Reputation: 685
I have defined an array which can hold element of generic type. Now I am comparing the array[index] with another comparable element. Below is the code snippet.
I have defined an array which can hold element of generic type. Now I am comparing the array[index] with another comparable element. Below is the code snippet.
public class Test {
void methodArr(){
final Comparable[] arr = { 1, 2, 3, 4, 5};
Integer item = 10;
compare(arr, item);
}
private int compare(Comparable<?>[] arr, Comparable<?> item) {
return arr[0].compareTo(item); //Error in this line
}
}
Now it gives the error in the method compare() at
arr[0].compareTo(item)
And the error is:
The method compareTo(capture#1-of ?) in the type comparable is not applicable for the arguments (Comparable)

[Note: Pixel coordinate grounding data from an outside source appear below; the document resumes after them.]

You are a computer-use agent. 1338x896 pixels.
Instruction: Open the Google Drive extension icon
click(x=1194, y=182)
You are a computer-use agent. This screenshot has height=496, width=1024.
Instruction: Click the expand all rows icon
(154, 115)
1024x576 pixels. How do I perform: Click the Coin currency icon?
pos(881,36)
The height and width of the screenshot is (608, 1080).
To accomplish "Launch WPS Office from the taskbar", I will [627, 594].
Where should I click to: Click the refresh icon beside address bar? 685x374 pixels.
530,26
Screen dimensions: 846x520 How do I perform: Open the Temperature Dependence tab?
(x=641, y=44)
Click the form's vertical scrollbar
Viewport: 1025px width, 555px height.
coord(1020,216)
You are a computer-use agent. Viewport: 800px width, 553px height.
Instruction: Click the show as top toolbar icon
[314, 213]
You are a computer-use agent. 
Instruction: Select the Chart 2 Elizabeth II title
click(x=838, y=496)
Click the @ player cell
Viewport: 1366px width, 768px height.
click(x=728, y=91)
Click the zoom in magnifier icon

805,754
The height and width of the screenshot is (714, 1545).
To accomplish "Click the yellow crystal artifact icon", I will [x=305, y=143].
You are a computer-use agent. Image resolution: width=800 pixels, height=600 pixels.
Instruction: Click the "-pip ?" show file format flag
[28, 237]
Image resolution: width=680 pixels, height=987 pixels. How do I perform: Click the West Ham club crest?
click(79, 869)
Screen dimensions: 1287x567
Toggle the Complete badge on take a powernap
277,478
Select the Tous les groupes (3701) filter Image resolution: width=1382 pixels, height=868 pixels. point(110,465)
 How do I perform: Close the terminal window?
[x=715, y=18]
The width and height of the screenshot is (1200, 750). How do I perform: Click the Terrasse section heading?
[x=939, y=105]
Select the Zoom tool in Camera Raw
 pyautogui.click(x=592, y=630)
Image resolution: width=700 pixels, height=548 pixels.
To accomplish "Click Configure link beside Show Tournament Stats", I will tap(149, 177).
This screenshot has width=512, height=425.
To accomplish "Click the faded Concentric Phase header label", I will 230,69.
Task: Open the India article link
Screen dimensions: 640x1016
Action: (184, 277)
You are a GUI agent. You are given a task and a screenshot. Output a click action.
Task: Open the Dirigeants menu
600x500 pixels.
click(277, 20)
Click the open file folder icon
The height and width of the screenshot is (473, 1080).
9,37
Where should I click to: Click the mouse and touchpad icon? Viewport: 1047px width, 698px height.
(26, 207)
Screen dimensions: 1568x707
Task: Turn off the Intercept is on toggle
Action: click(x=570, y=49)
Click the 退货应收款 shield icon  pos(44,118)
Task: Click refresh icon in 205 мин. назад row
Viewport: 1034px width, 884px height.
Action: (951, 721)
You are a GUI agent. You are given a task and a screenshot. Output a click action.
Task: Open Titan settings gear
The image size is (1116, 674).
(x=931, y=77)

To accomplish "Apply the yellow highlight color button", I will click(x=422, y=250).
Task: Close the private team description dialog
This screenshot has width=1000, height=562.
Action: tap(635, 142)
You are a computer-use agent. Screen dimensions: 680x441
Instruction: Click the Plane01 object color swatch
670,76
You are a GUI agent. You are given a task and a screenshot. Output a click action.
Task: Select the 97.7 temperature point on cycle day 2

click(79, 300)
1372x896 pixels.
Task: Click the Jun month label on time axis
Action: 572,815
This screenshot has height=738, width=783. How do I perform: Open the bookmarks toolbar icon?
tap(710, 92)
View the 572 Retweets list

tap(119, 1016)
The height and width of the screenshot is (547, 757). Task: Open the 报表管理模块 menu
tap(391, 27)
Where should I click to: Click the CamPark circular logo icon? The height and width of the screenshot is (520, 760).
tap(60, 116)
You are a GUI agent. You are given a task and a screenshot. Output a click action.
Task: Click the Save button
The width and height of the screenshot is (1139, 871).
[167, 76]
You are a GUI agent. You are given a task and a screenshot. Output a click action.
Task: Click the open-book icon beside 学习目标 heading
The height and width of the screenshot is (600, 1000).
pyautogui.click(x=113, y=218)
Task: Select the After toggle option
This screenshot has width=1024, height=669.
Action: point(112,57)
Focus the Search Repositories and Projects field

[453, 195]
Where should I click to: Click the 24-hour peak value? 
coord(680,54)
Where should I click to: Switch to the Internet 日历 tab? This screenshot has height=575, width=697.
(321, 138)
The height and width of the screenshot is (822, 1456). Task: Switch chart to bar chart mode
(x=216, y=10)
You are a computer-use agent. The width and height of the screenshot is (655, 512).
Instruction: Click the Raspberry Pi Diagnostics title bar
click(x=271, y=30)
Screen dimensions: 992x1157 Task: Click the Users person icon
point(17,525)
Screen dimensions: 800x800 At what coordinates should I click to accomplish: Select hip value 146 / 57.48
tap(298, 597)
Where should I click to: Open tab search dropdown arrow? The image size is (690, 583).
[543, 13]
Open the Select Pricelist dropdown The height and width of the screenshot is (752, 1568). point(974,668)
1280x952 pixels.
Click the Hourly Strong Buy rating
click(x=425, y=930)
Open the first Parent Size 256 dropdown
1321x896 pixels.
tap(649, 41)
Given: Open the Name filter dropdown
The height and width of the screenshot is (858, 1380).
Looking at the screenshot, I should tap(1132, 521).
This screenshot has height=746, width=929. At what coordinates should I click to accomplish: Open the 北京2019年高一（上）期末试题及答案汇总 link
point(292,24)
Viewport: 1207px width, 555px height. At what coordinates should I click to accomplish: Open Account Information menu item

I don't understand where am I making mistake? My object is the method compare() should take an array as element of type comparable.
Upvotes: 2
Views: 5762
Reputation: 106400
Comparable<?>
means that you don't know what kind of Comparable
you're getting; you could be getting Comparable<Object>
, which doesn't work unless you explicitly override compareTo
for that instance of Object
.
The correct solution to this is to introduce a type parameter to the method such that the type you care about is bound to Comparable
.
private <T extends Comparable<T>> int compare(T[] arr, T item) {
return arr[0].compareTo(item);
}
The above will still work with a Comparable[]
, not a Comparable<?>[]
. Generics and arrays don't mix very well, so where you can, try to avoid combining the two.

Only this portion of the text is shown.